### Records for the task

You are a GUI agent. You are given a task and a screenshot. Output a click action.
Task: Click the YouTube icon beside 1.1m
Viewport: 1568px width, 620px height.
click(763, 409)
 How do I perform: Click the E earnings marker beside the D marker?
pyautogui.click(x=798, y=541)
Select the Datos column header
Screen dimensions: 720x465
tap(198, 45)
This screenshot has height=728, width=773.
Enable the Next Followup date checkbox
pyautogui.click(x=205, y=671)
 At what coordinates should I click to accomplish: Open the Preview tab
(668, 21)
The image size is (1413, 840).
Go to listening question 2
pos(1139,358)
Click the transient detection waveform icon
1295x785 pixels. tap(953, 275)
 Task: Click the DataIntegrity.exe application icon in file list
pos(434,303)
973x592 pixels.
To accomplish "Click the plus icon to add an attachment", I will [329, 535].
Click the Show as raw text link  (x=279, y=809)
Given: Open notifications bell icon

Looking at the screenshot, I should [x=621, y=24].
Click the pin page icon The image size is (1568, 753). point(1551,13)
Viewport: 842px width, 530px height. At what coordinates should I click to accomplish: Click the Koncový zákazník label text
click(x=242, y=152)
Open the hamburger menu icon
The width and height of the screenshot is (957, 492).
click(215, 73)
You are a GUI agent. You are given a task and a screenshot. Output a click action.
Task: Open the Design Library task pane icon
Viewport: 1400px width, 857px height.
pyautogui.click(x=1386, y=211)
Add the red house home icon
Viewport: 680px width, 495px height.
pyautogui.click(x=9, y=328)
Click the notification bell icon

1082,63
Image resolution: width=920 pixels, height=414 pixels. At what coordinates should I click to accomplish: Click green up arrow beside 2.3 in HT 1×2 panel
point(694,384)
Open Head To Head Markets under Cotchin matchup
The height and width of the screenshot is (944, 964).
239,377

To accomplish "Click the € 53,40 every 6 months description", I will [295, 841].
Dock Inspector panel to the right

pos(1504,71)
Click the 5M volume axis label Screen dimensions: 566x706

### Problem statement
Within the material above, find every line containing the word "size" and copy it.

### Expected answer
The image size is (1413, 840).
Click the pin page icon The image size is (1568, 753). point(1551,13)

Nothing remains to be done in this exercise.